*** Opening Records for processing ***

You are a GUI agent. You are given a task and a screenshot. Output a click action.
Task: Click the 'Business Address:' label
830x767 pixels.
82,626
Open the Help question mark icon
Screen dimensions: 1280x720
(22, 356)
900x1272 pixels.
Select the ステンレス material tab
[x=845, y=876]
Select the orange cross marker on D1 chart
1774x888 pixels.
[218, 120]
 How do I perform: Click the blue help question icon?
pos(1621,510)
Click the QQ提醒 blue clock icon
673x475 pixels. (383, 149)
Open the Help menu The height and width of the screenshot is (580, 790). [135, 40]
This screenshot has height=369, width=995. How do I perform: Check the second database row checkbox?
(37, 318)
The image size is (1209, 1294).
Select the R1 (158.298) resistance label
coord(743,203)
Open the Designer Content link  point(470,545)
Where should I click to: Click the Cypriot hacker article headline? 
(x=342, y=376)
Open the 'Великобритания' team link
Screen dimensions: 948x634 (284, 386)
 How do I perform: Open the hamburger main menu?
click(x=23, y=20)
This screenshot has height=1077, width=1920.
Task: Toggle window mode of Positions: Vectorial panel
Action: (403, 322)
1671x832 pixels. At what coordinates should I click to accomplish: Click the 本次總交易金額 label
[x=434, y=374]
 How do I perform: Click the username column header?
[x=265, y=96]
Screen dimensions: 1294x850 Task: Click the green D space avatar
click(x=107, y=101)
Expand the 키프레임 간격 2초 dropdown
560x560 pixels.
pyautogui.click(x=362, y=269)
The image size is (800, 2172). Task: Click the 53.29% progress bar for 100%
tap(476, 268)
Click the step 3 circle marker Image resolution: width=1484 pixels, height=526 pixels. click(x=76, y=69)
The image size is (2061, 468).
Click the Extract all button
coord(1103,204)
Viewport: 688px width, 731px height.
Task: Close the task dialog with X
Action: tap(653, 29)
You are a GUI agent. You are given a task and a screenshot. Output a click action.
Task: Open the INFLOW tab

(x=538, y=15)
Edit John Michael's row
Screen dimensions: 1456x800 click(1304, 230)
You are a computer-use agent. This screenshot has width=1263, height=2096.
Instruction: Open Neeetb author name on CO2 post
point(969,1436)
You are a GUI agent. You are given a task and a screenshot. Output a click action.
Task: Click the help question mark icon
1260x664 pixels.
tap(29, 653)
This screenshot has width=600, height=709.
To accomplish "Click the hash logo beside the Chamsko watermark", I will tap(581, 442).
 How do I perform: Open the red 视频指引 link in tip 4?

*** Closing Records for processing ***

### [How to complete this task]
The records above must be repeated exactly, in their entirety.

### [Exercise response]
You are a GUI agent. You are given a task and a screenshot. Output a click action.
Task: Click the 'Business Address:' label
830x767 pixels.
82,626
Open the Help question mark icon
Screen dimensions: 1280x720
(22, 356)
900x1272 pixels.
Select the ステンレス material tab
[x=845, y=876]
Select the orange cross marker on D1 chart
1774x888 pixels.
[218, 120]
 How do I perform: Click the blue help question icon?
pos(1621,510)
Click the QQ提醒 blue clock icon
673x475 pixels. (383, 149)
Open the Help menu The height and width of the screenshot is (580, 790). [135, 40]
This screenshot has height=369, width=995. How do I perform: Check the second database row checkbox?
(37, 318)
The image size is (1209, 1294).
Select the R1 (158.298) resistance label
coord(743,203)
Open the Designer Content link  point(470,545)
Where should I click to: Click the Cypriot hacker article headline? 
(x=342, y=376)
Open the 'Великобритания' team link
Screen dimensions: 948x634 (284, 386)
 How do I perform: Open the hamburger main menu?
click(x=23, y=20)
This screenshot has height=1077, width=1920.
Task: Toggle window mode of Positions: Vectorial panel
Action: (403, 322)
1671x832 pixels. At what coordinates should I click to accomplish: Click the 本次總交易金額 label
[x=434, y=374]
 How do I perform: Click the username column header?
[x=265, y=96]
Screen dimensions: 1294x850 Task: Click the green D space avatar
click(x=107, y=101)
Expand the 키프레임 간격 2초 dropdown
560x560 pixels.
pyautogui.click(x=362, y=269)
The image size is (800, 2172). Task: Click the 53.29% progress bar for 100%
tap(476, 268)
Click the step 3 circle marker Image resolution: width=1484 pixels, height=526 pixels. click(x=76, y=69)
The image size is (2061, 468).
Click the Extract all button
coord(1103,204)
Viewport: 688px width, 731px height.
Task: Close the task dialog with X
Action: tap(653, 29)
You are a GUI agent. You are given a task and a screenshot. Output a click action.
Task: Open the INFLOW tab

(x=538, y=15)
Edit John Michael's row
Screen dimensions: 1456x800 click(1304, 230)
You are a computer-use agent. This screenshot has width=1263, height=2096.
Instruction: Open Neeetb author name on CO2 post
point(969,1436)
You are a GUI agent. You are given a task and a screenshot. Output a click action.
Task: Click the help question mark icon
1260x664 pixels.
tap(29, 653)
This screenshot has width=600, height=709.
To accomplish "Click the hash logo beside the Chamsko watermark", I will tap(581, 442).
 How do I perform: Open the red 视频指引 link in tip 4?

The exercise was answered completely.